Approximately five different people have owned the Mason-property since the
Armijos purchased their home in 1988. The Armijos never spoke to the four prior
owners of the Masons’ property about using Parcel-1; although one of the prior owners
of the Masons’ property (J.R.) offered to sell Parcel-1 to the Armijos, but the Armijos
declined the offer.
When the Masons moved into their residence, the Armijos introduced themselves
and explained where they lived, who the neighbors were, and the different vehicles the
Masons may see parked on Parcel-1. At some point, the Masons gave the Armijos a
document notifying the Armijos that the Armijos could not park their cars on Parcel-1,
and that the Armijos’ use of Parcel-1 was limited to ingress and egress.3 Luisa
explained to Glenys Sarah Weems (Weems) that the Armijos’ children “have nowhere
else to park.”
Nicholas Minervini (Nicholas) has a pool repair and service business. He has
two trucks for his business. Nicholas parks one of his trucks on Parcel-1, along his
property line. Nicholas has been parking a truck on Parcel-1 since 1996. The
Minervinis’ guests also parked on Parcel-1. The Minervinis placed their trashcans on
3 It is unclear exactly when the Masons gave the document to the Armijos. A
date is not discussed during the testimony. An exhibit number is not discussed during
the testimony. An exhibit list is not included in the clerk’s transcript. We reviewed the
register of actions for exhibit references, but could not find one related to a letter. The
trial court’s Statement of Decision does not include a date related to the document.
6
Parcel-1 or on the Armijos’ property, because the Armijos’ property extends a few feet
past their yard, allowing room for trashcans. The Minervinis’ gardener occasionally
removed weeds on Parcel-1, and the Minervinis helped maintain the Parcel-1 gravel on
one occasion. The Minervinis never asked the prior owners of the Masons’ property or
the Masons for permission to use Parcel-1. When the Minervinis moved into their
home, Nicholas saw other people were parking their vehicles on Parcel-1 and “assumed
it was—it was just like community parking that’s all.”

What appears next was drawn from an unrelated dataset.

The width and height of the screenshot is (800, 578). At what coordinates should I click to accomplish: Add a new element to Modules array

Upon moving into his home, John Mason III (Mason) noticed other people’s
vehicles parked on Parcel-1. Mason noticed five or six cars at a time parked on Parcel-
1. Mason gave the Minervinis and the Armijos the written notice that they could no
longer park their vehicles on Parcel-1. Nicholas stopped parking his truck on Parcel-1
for a period after the notice, but returned to parking on Parcel-1 once the lawsuit for the
instant case was filed in 2009.
Mason explained that he had the block wall constructed because the area outside
their property “was not that pretty,” and to increase security. Mason only ever saw the
Armijos park a single van on Parcel-2; the Armijos did not park other vehicles there.

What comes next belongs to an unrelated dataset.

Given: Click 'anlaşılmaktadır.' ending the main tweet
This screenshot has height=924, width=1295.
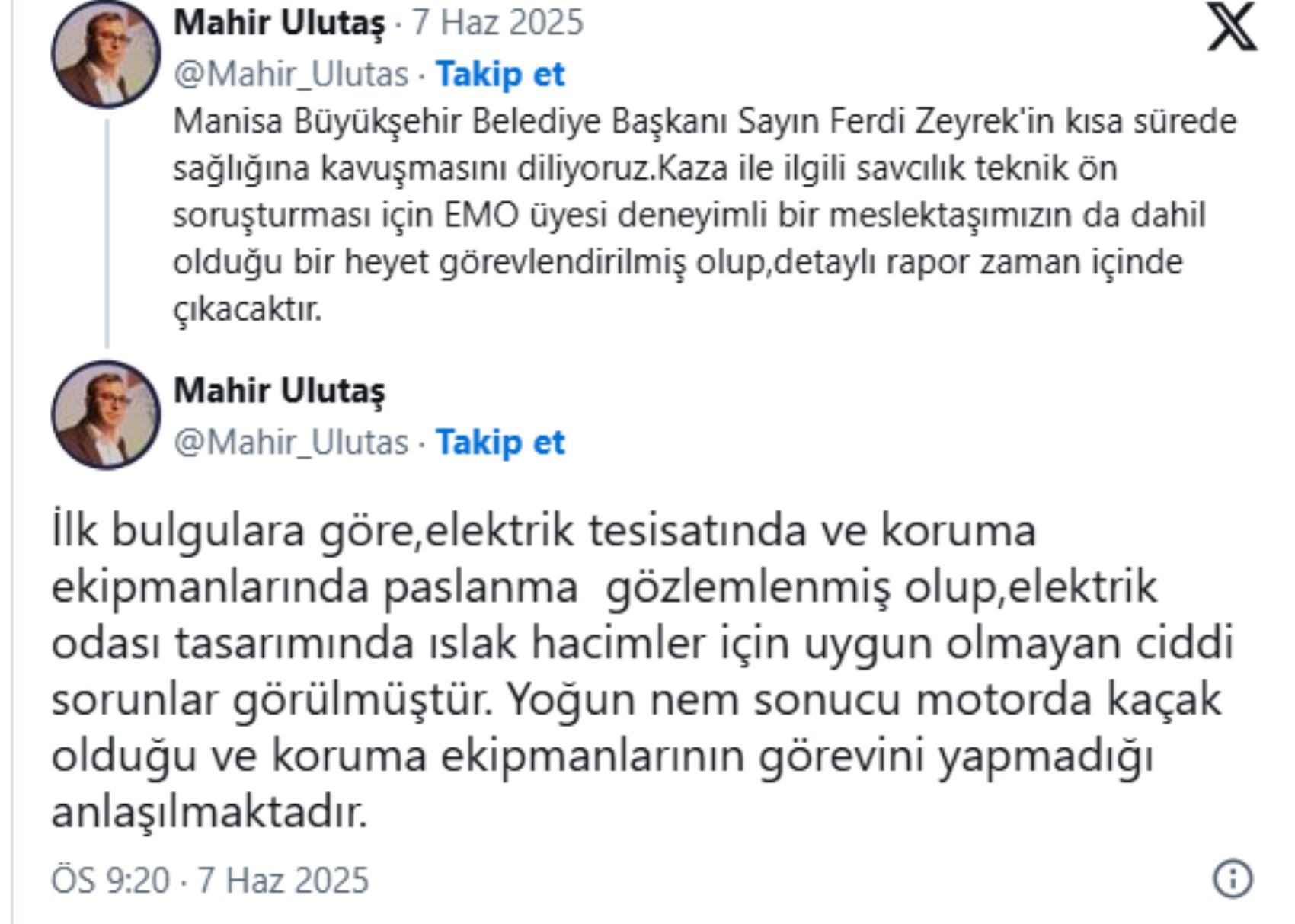Looking at the screenshot, I should coord(209,813).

Mason believed the wall did not prevent the Armijos from parking their van on Parcel-
2; it was the trees and stumps that prevented the Armijos from going further onto
Parcel-2, but they were still able to park a van on Parcel-2. Mason had a survey
conducted for Parcel-1, which reflected the Minervinis’ yard encroached on Parcel-1;
however, there was nothing reflecting the Minervinis had paid taxes for Parcel-1.
7
Mason had never seen the Armijos or Minervinis perform maintenance work on Parcel-
1.
The trial court issued a Statement of Decision. In regard to the quiet title cause
of action, the court found there was no evidence supporting a ruling to quiet title as to
any portion of Parcel-1. The court concluded plaintiffs’ arguments were limited to a
prescriptive easement and injunction, which supported the conclusion that there was no
evidence reflecting the need to quiet title.

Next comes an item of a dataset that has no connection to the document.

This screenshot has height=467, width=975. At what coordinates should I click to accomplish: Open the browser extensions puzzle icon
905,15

As to the prescriptive easement cause of action, the trial court noted plaintiffs
wanted an easement for parking their cars and placing their trashcans. The trial court
found the right to park is not incidental to a right of ingress and egress. The court
presented the rule that a prescriptive easement requires evidence of hostile use of the
property. The court found the evidence reflected the Armijos were told they could park
on Parcel-1 when they moved into the neighborhood and no one complained about their
use of Parcel-1 until the Masons became the owners of Parcel-1. Additionally, the court
found Nicholas never asked for permission to use Parcel-1, he assumed he could use it.
Based upon this evidence, the trial court found plaintiffs’ use of Parcel-1 (parking and
trashcans) was not hostile.
The trial court wrote, “The evidence presented at trial indicates that prior to
Mason/Weems acquiring ownership of [Parcel-1], plaintiffs’ use of [Parcel-1] was
merely the type that is normally allowed by one neighbor to another as a friendly
gesture and accommodation. Such use cannot ripen into a prescriptive right.” The court
held the plaintiffs, along with the future owners of the vacant property, could use
8
Parcel-1 for placement of trashcans for trash pick-up and for temporary parking for
service workers, such as pool cleaners and landscapers.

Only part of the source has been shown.